OK, I guess it’s possible they are going to undertake a phishing campaign. But could there be MX records because they’re getting ready to use the site for a legitimate business? Perhaps this is a demonstration of their intent to develop the domain, not to undertake a nefarious activity?
Here’s the full text of the domain registrant’s responses to this case:
In an e-mail dated December 1, 2022, Respondent stated: “I have no idea and can’t find any documents attached related to the case. Please give us more elaboration and details.”
In an e-mail dated December 5, 2022, Respondent stated: “We just registered this domain for our marketing services and have no plan to take someone’s else brand. But we need this domain and planning to keep it for our website, We have already started working on the site, and it’s ready to publish. They had the chance to register the domain and protect their brand, and most importantly, this CIC is not specifically their unique brand name, and they can’t ask for it.”

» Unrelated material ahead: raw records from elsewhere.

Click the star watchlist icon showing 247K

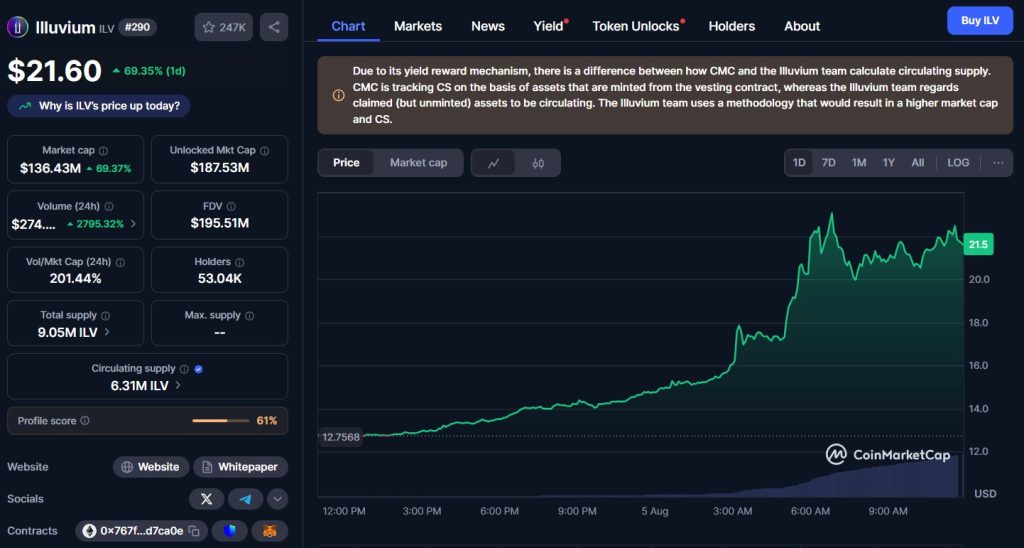coord(223,27)
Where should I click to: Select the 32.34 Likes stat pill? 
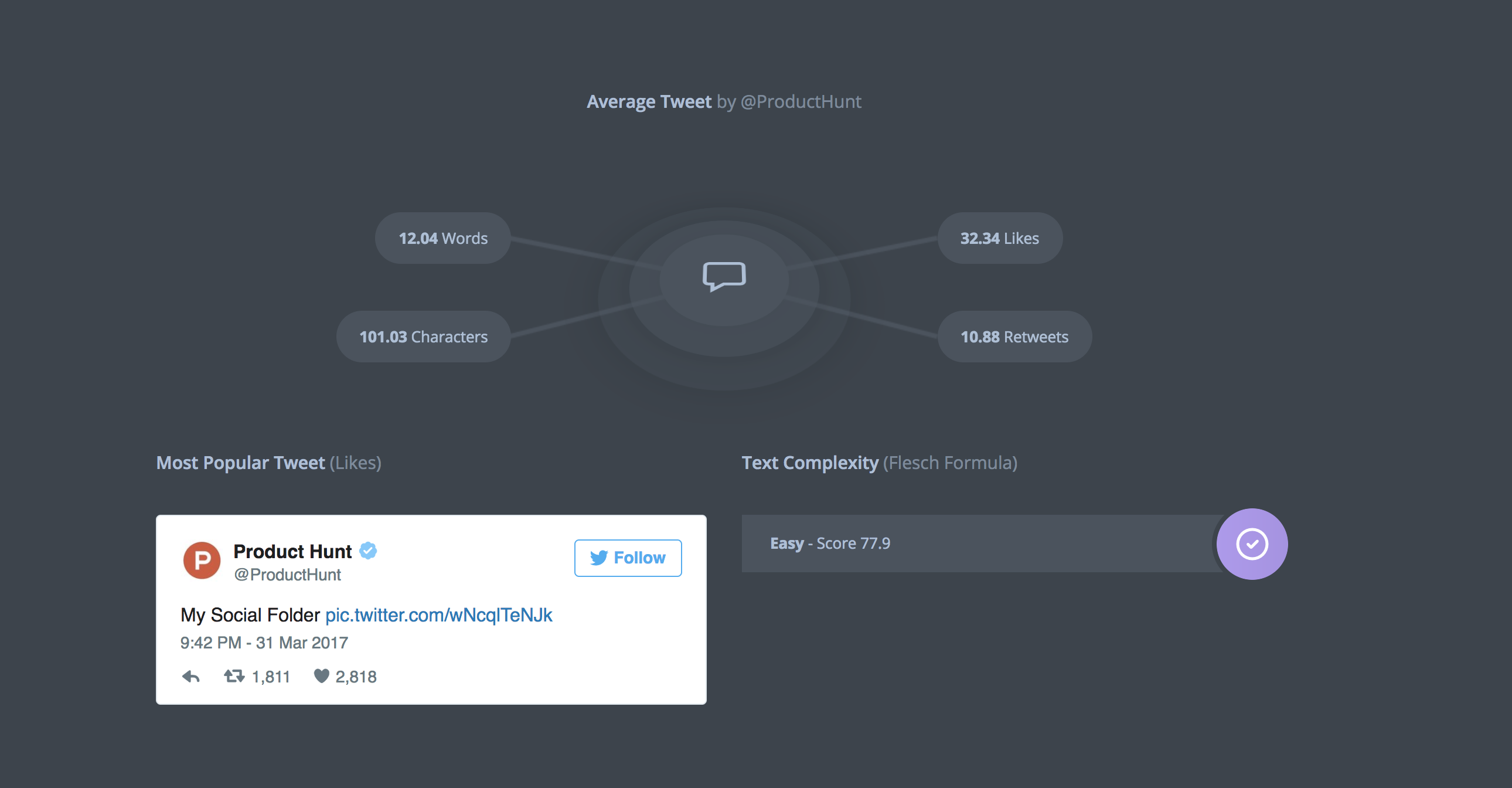1000,238
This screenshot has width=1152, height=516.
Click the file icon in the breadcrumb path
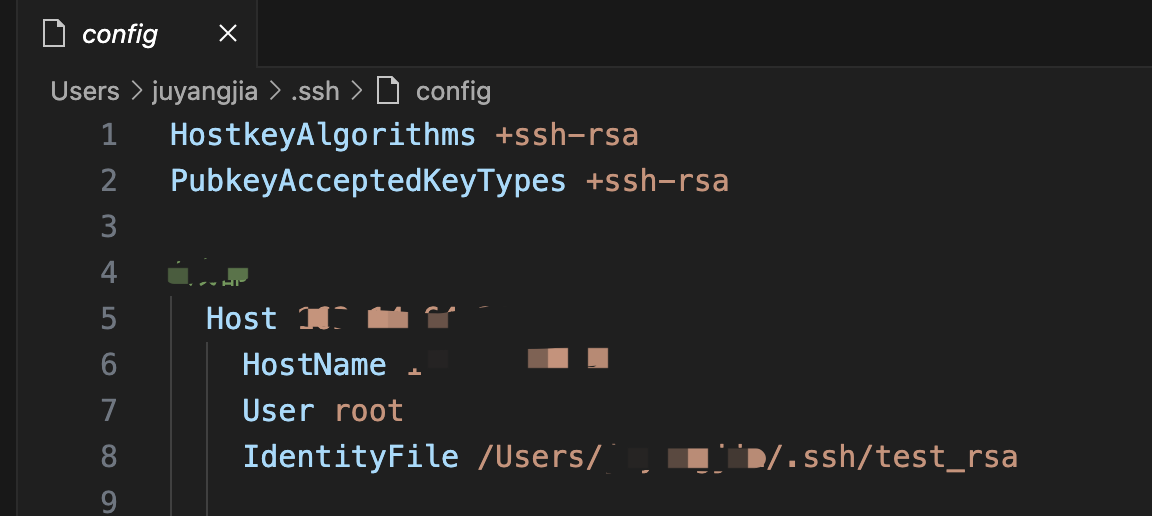point(388,92)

The domain registrant could have written a few more sentences to clear things up. Why did it choose CIC for its acronym? What type of marketing services will it offer? So you might feel compelled to blame the domain registrant. But this person was clearly confused about what this UDRP thing was all about.
Generally speaking, if someone registered the domain to run a phishing campaign or to cybersquat, they wouldn’t bother responding.

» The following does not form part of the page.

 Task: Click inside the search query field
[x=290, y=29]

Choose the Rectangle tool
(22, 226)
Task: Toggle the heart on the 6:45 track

What concerns me the most about this case is that in reading it, I didn’t say, “yep, this is a cybersquatting”. On the contrary, I think there’s a good chance the domain registrant registered this domain in good faith for a business, even if they didn’t articulate this well.
I live in the United States and have never heard of CIC. When I Google CIC, I get a bunch of responses on the first page. None are related to the bank. (In fact, the first one is related to Canada.) And this domain ends in .marketing, which has nothing to do with finance.
So I’m inclined to think that the registrant registered this domain for something other than the bank.